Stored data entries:
.....

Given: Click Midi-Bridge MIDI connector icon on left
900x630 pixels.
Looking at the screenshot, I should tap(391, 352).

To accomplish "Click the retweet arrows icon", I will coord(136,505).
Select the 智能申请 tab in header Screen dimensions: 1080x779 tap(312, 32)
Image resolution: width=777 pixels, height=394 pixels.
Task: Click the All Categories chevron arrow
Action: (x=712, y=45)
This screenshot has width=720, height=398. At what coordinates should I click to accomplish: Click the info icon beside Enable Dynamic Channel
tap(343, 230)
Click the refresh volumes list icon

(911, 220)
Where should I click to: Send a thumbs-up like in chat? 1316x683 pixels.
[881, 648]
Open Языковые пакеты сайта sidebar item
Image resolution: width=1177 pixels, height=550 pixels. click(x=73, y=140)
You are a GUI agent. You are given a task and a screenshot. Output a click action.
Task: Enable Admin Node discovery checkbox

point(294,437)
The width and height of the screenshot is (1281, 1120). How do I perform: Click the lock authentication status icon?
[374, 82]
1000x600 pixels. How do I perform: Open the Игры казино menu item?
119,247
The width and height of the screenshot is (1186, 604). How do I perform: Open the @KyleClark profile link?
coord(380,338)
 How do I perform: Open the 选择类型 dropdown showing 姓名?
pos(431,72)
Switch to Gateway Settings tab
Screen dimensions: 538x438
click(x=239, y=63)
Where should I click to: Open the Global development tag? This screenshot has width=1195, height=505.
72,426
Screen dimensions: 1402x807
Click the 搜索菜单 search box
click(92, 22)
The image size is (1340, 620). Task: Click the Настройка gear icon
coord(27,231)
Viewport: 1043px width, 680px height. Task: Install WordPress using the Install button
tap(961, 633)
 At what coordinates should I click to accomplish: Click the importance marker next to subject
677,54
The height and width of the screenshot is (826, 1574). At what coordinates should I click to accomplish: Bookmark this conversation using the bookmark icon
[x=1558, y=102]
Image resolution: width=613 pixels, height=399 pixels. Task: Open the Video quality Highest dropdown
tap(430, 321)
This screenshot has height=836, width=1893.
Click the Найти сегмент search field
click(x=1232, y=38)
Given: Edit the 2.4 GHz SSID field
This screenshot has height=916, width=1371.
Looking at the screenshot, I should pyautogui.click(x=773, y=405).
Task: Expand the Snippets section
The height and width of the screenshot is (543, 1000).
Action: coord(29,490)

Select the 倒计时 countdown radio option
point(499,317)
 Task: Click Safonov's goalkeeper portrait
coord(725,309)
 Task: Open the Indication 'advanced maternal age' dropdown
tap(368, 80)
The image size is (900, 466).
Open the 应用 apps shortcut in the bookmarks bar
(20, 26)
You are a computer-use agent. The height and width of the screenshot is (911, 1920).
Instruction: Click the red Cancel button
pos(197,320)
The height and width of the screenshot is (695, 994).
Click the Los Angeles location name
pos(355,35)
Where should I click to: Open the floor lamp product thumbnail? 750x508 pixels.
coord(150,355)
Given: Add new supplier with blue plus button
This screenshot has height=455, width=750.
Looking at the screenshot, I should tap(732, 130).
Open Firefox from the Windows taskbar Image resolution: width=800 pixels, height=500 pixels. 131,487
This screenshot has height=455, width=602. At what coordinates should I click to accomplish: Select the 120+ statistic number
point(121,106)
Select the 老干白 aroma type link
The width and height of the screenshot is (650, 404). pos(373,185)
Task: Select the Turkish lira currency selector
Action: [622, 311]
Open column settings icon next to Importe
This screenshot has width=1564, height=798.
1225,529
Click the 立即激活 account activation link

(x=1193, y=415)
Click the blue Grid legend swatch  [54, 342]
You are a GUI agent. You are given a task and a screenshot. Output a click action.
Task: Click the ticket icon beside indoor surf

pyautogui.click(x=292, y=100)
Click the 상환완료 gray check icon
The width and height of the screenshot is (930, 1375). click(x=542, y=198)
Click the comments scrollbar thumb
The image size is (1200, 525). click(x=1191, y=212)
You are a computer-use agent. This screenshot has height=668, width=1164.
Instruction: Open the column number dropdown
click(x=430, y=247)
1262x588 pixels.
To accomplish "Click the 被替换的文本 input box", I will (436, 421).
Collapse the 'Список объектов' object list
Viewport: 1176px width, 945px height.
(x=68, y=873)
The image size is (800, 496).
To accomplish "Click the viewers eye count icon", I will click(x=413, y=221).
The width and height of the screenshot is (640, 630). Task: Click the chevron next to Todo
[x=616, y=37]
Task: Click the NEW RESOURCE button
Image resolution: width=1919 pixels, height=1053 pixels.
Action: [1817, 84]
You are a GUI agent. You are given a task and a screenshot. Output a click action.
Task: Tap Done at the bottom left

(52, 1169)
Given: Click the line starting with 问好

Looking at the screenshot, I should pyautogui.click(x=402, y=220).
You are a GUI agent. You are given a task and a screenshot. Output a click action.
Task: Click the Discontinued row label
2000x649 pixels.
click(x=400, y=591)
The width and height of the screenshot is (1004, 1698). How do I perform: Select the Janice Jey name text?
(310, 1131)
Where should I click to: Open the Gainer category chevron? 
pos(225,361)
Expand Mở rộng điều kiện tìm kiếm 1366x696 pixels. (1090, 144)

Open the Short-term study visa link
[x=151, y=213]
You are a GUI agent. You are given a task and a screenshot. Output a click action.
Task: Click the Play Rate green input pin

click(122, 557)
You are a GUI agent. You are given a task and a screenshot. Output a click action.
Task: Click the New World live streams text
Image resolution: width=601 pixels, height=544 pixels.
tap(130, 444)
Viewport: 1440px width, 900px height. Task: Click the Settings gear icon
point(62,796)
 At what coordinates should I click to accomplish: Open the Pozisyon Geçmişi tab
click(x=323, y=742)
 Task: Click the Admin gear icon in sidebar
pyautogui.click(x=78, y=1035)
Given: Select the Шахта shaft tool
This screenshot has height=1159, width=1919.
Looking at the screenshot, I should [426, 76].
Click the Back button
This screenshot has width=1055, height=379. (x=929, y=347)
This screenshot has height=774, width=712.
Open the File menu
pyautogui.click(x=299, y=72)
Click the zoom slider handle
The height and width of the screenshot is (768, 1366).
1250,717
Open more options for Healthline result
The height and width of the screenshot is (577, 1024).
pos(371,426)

.....

--- Required action ---
Reproduce exactly the lines from the one containing "Open the File menu" through the last line of the records, both included, and nothing else.

--- Solution to this task ---
Open the File menu
pyautogui.click(x=299, y=72)
Click the zoom slider handle
The height and width of the screenshot is (768, 1366).
1250,717
Open more options for Healthline result
The height and width of the screenshot is (577, 1024).
pos(371,426)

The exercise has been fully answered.